Jacky Williams, an associate professor of radiation oncology at the James P. Wilmot Cancer Center at the University of Rochester, confirms that Emily’s deadly radioactivity could only be from internal radiation poisoning. “If the radiation is the waveform, the moment the machine is turned off, there is no more radiation,” says Williams, whose lab is working to develop countermeasures to radiation terrorism, understanding the risks to astronauts and trying to learn the mechanisms of radiation therapy-related side effects. “That person does not glow in the dark and is not radioactive.”
Is it possible for someone with radiation poisoning to “cook” those around them?
In the diner, Emily managed to cause the other patrons’ eyes to become dilated and then bleed. Their body temperatures skyrocketed and their brains fried—one policeman’s head reached 121 degrees Fahrenheit.
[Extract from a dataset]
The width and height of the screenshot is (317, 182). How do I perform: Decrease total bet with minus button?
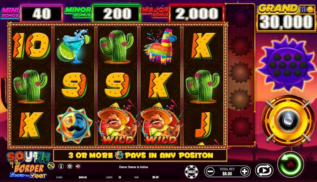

Could Emily’s radiation contamination really have been contagious? Not likely. As we learned by debunking the science in the show’s premiere, contagions are reserved to microbial or viral threats—biological agents that multiply or reproduce once inside the body. “However, a person may become internally contaminated when they swallow or breathe in radioactive materials, or when radioactive materials enter the body through an open wound or are absorbed through the skin,” says Dr. Robert Whitcomb, a member of the CDC’s National Center of Environmental Health in the Radiation Studies Branch.
After some experiments, Walter Bishop concludes that the radioactive element was strontium-90. He also mentions microwaves, which Williams points out are at the opposite end of the spectrum to radiation. Radioactive strontium partially emits gamma radiation, but its biggest emissions are electrons, which dissipate as they pass through the air. Williams explains that if someone were injected with a highly active substance, such as the polonium that killed former Russian spy Alexander Litvinenko, that person would become radioactive and could irradiate others. “But the woman would have to get close to everyone-rubbing up against them or dirty dancing for minutes, if not hours, at a time-and the doses that the other people received would be relatively low and not lethal like hers.”
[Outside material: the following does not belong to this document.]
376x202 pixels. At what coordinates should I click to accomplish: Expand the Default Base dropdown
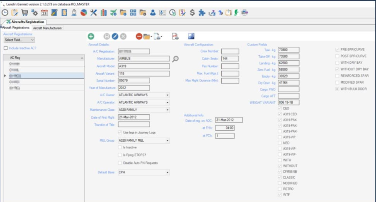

Are the eye-bleeding and brain-boiling side effects legitimate? Whitcomb explains that the first symptoms of ARS are typically nausea, vomiting and diarrhea. These symptoms will start within minutes to days after exposure. After some period of time, they will exhibit a loss of appetite, fatigue, fever and possibly even seizures and coma. After that, they often show signs of skin damage including swelling and redness. While Emily’s poisoning might have been at a high enough dosage to cause these symptoms within hours, Whitcomb can’t find any scientific basis for spread of radiation sickness depicted in Fringe.
“No, eyes do not bleed,” Williams said. “The only thing that causes that, as far as I know, is Ebola. I love the thought of boiled brains-although radiation can cause what looks like a burn, this is simply cells dying quickly, like an accelerated sunburn. But there is no actual boiling.”